The girl stared down at her plastered legs.
They walked to the car in silence and the girl slouched in her seat, the white-splotched shins up against her. B. felt an unexpected lift. As if something had passed between them, small but important. Her head felt momentarily still, her body free from nausea.
“I can drive, you know,” the girl said. “If you want a break.”
“I like to drive.”
The girl began chattering, as if she’d felt the lift too. “Jed wants to get a motorcycle, to ride around Spain. . I’m gonna learn the guitar and how to sing. We’ll ride around and earn bread playing on the streets, you know, and we’ll see the country — see, go, see.”
B. was trying to get inside the statements now. “But where will you stay?”
“We’ll bring a tent,” the girl said. “We’ll live like gypsies. Be in nature and be with the people.”
B. pictured the girl in a bright flamenco dress with the tiers of ruffles, a large flower in her hair. She felt a pang of envy. But it was ridiculous, wasn’t it? For anyone to live that way.

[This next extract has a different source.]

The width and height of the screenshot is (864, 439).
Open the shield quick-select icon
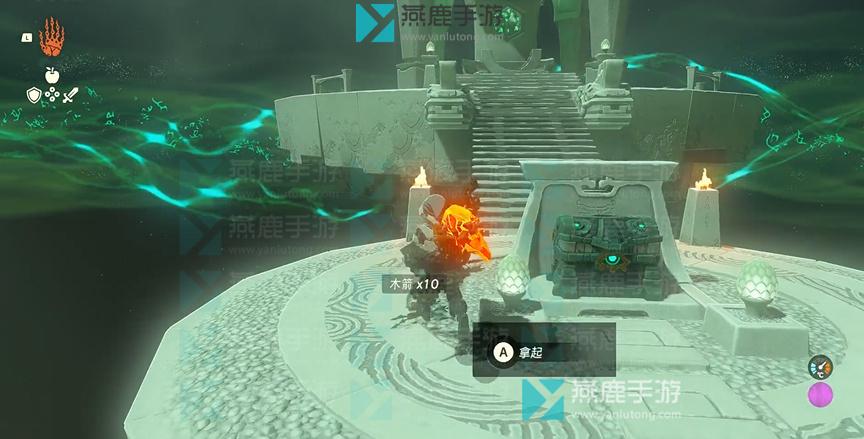pyautogui.click(x=33, y=96)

“A chick I met near Fresno lived on the land with her old man. They were on a real reservation, you know, camped with the Indians. The Indians just dug what these two were getting at, they didn’t even charge them. Anyway, the chick learned all kinds of prayers and dances. She taught me some.” The girl ran her fingers over the braids. Her eyes narrowed as if she was deep in thought. “I think we should do one of the Indian prayers.”
B. laughed. Then she saw the girl was serious.
“I thought you’d be hip to it. Being out on the road and all,” the girl said.
Blood rose to B.’s cheeks. “Well, I guess so.” She did not believe the girl knew a true Indian prayer. “I guess it couldn’t hurt.”
The girl smiled for the first time since B. had picked her up. “Pull over here,” the girl directed.
They were next to a pear orchard. The trees were larger than in the other orchards and B. was secretly relieved they’d be hidden at least. The girl disappeared into one of the rows. B. followed. Halfway in, the girl picked up a stick and started carving a large circle in the dirt. “Take your shoes off,” she commanded. B. removed the bone-colored heels. She did not know why she was following along.